I’m a huge fan of time period romance dramas. I can’t help it, there’s just something about a hot romance in an era where you couldn’t express it. In the same genre as “Pride and Prejudice” is “North and South” by Elizabeth Gaskell.
“North and South” reminds me a lot of “Pride and Prejudice” because the two main characters John Thornton and Margaret Hale keep judging each other through the entire book until they realize they are stupid for pushing each other away because they are crazy for each other.
That’s the thing with British heroines. In multiple time period books and movie adaptations of them, there’s always an independent British heroine who stands on her high horse judging men. When those hot, sexy British men go on to confess undying love and a proposal for marriage, they always turn them down. What? If that happened to me, there would definitely be no refusal. I could totally overlook the domineering pushiness because hello, he’d be a sexy British guy.
Margaret has to leave her beloved childhood home in the South of England, and has to move to an industrial town named Milton in the North. She’s not used to dirt and smoke, and thinks very highly of herself. She eventually starts to make friends with a family who is poor, and is a part of a strike that occurs in the book.
Margaret’s life post-move to Milton is full of tragedy and hardness. Eventually she ends up in London with her remaining family, where she finally comes to her senses and realizes she loves John.

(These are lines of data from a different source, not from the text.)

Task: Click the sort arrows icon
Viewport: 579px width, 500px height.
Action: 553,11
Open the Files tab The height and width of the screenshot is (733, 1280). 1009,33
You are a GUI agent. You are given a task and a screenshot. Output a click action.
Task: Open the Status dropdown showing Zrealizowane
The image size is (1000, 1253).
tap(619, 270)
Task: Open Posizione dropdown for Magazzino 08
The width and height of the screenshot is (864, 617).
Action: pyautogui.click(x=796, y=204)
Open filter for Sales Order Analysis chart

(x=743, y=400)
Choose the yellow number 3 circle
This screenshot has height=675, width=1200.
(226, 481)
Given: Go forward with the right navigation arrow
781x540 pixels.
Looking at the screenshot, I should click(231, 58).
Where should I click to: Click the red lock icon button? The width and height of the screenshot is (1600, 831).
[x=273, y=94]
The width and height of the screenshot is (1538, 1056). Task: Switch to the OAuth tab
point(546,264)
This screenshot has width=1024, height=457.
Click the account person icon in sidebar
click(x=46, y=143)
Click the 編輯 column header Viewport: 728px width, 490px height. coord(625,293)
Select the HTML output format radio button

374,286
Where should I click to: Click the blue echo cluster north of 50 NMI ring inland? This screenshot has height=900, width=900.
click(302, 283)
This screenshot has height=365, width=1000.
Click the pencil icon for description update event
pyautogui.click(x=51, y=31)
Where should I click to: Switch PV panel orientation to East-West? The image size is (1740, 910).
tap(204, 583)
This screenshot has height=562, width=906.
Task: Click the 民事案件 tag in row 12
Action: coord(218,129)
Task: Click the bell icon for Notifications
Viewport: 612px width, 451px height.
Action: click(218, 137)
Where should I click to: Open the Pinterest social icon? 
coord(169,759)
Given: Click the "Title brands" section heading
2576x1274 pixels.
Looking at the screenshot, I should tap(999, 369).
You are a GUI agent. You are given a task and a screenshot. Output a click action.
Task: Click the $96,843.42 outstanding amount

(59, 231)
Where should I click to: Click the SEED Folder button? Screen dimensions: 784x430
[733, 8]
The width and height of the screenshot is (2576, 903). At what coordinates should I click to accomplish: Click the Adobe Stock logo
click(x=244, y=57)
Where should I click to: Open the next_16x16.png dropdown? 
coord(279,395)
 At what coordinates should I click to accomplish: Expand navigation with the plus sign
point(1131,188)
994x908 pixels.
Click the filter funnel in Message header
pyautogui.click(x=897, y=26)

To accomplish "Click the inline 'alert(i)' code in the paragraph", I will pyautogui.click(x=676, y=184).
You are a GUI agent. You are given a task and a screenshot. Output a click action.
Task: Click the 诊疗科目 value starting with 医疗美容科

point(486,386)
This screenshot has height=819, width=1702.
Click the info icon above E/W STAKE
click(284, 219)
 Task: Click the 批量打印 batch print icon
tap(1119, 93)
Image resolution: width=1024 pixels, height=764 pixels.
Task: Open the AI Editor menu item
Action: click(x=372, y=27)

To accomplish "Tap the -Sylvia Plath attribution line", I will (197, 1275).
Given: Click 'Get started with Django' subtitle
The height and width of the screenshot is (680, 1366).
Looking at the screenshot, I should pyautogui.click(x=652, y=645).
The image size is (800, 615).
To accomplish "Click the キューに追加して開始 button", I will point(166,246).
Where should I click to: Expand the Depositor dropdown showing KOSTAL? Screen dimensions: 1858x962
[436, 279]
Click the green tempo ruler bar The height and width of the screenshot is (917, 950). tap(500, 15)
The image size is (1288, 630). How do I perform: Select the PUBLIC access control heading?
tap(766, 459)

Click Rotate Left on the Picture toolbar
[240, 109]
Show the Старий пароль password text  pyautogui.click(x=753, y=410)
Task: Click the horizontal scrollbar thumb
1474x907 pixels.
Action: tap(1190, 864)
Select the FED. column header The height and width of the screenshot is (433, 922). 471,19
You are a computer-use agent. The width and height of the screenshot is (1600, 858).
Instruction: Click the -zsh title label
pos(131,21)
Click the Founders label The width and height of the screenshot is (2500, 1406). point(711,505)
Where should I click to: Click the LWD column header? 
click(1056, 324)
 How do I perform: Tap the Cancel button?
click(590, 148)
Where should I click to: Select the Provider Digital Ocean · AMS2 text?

The book was turned into a four part mini-series and is currently on Netflix. I liked the show better than I liked the book, which is rare. I think the book was drawn out and paid too much attention to details that didn’t matter. I liked the ending to the series much better than the book. I mean, Margaret and John are the ultimate endgame in each, but the way the series ended it was better than Gaskell wrote it.
If you like time pieces and love stories, and I would suggest reading the book, but to watch the series as well. Nothing beats looking at Richard Armitage (The Hobbit). I give it three and a half stars.